A screwdriver with one part of sloe gin, one part of Southern Comfort, one part Galliano, and filled with orange juice is a "sloe comfortable screw up against the wall".

A screwdriver with one part of sloe gin, one part of Southern Comfort, one part Galliano, one part tequila, and filled with orange juice is a "sloe comfortable screw up against the wall Mexican style".

A "virgin screwdriver" is a mocktail (non-alcoholic variation), usually made with orange juice and tonic water.

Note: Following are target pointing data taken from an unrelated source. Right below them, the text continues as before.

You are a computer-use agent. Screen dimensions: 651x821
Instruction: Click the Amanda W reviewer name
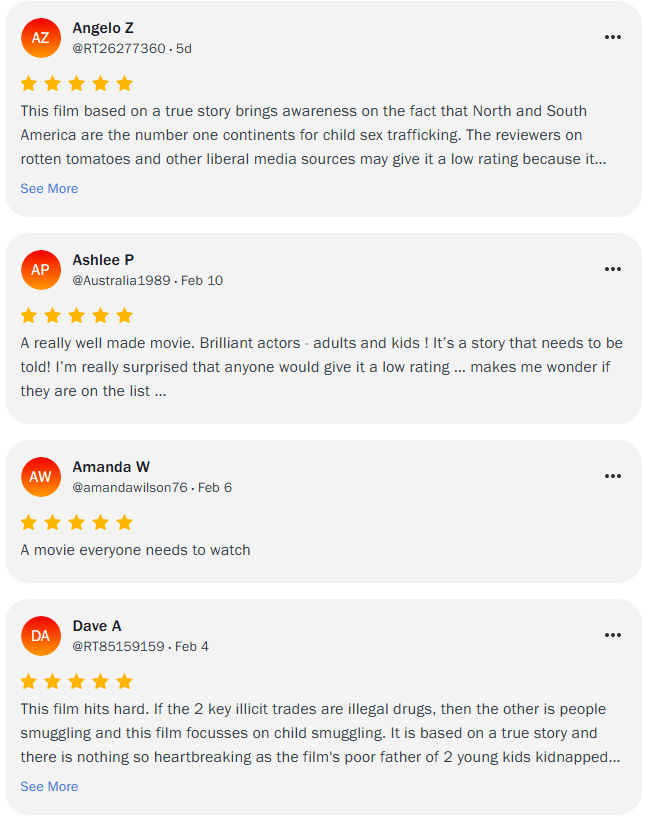pos(111,467)
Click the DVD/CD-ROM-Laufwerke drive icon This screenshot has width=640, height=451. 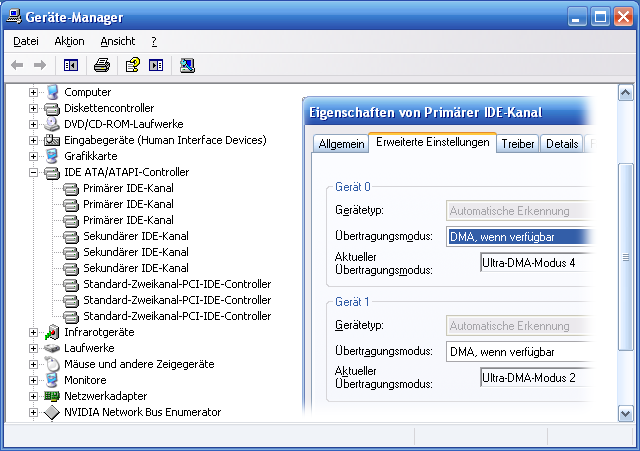coord(52,124)
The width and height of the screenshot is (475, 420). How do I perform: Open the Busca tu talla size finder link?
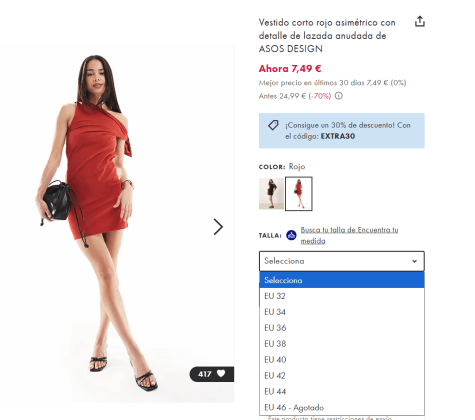(349, 235)
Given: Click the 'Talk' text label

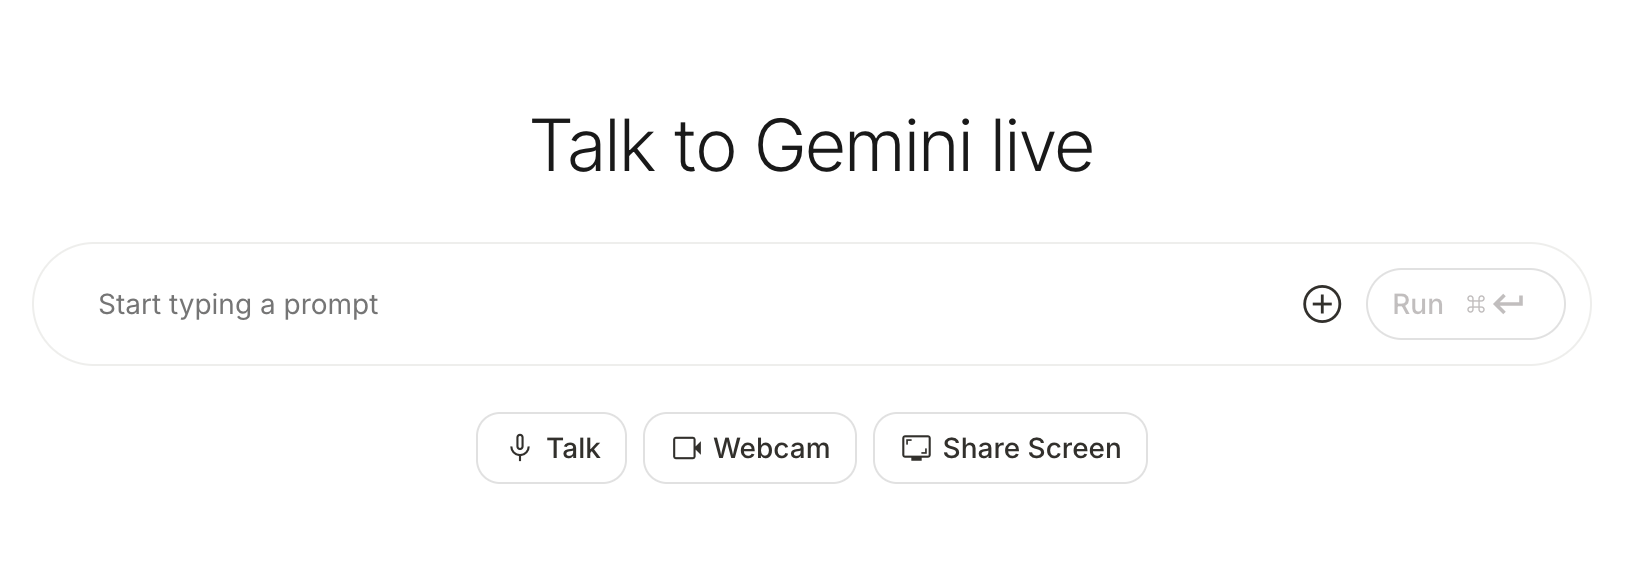Looking at the screenshot, I should [573, 448].
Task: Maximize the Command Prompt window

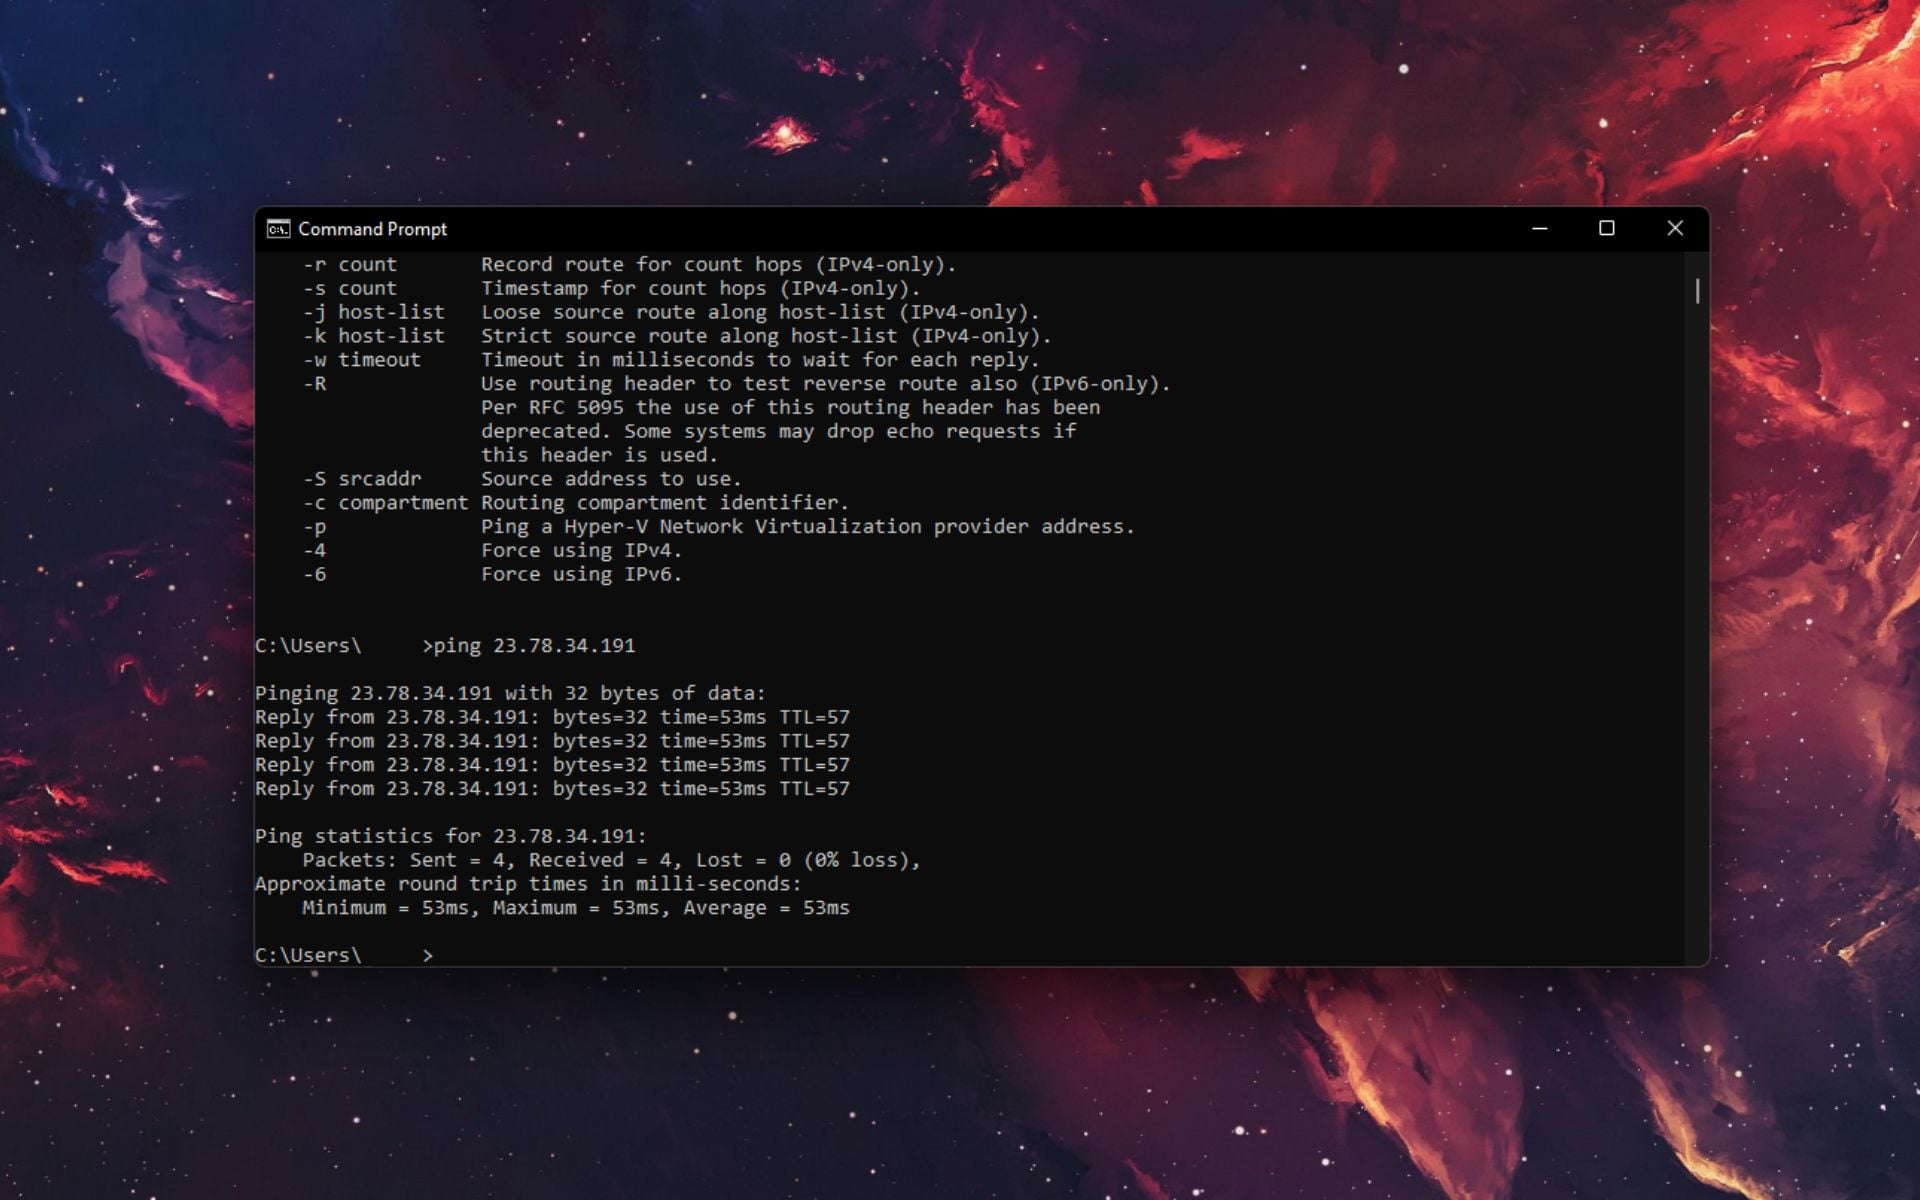Action: (x=1607, y=229)
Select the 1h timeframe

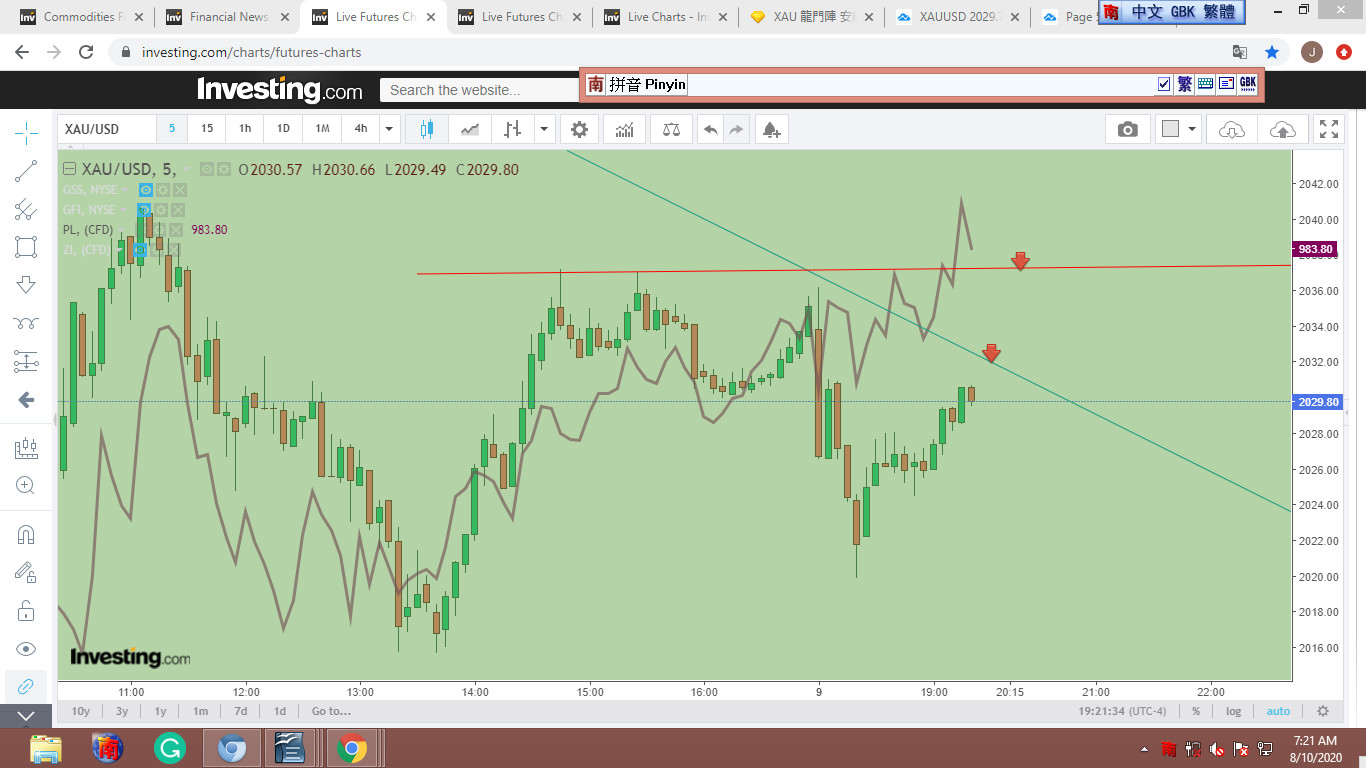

A screwdriver with apple juice instead of orange juice is an "Anita Bryant cocktail". Bryant was an American singer and spokeswoman for the Florida Citrus Commission during the 1960s and 1970s. Starting in 1977, she became an anti-gay-rights activist.
Because Bryant promoted orange juice, the gay community retaliated by boycotting it in the 1977–1980 Florida orange juice boycott. Gay bars across North America stopped serving screwdrivers and invented this cocktail to replace it. The sales and proceeds of the cocktail went to gay rights activists and helped fund their work against Bryant. The campaign was ultimately successful, as Bryant's activism damaged her musical and business career. Her contract with the Florida Citrus Commission was left to expire in 1980 after they stated she was "worn out" as a spokesperson.